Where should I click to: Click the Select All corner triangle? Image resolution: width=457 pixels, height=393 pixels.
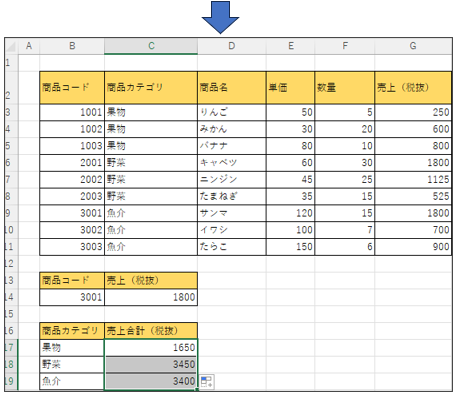[11, 46]
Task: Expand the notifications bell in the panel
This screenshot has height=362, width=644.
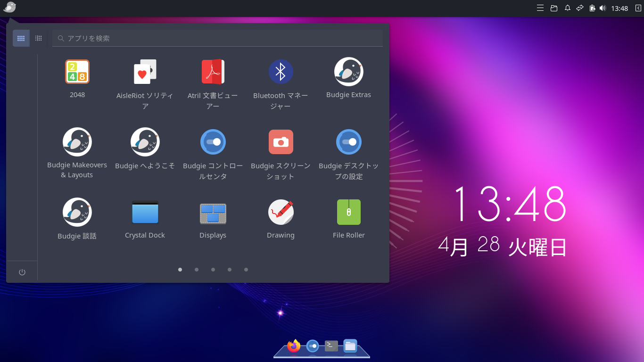Action: coord(567,8)
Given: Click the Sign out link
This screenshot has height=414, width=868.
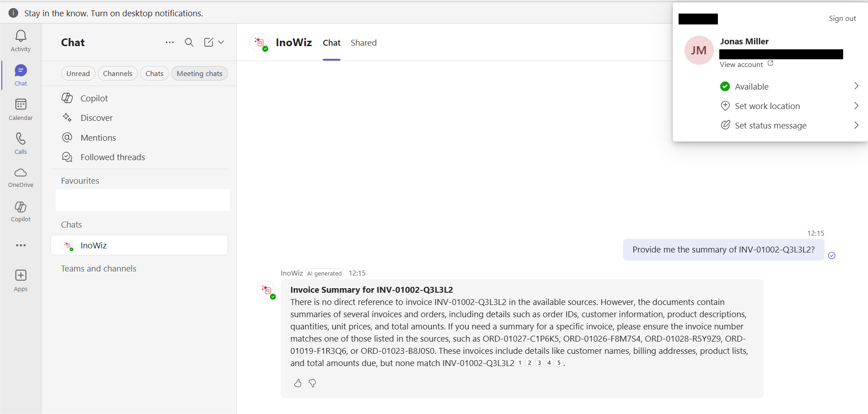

> **THE PROBLEM**
From the line with "Task: Expand the" down to the final line of the entries above, repeat each line exactly; omit the pictures.

> **EXERCISE RESULT**
Task: Expand the notifications bell in the panel
This screenshot has height=362, width=644.
Action: coord(567,8)
Given: Click the Sign out link
This screenshot has height=414, width=868.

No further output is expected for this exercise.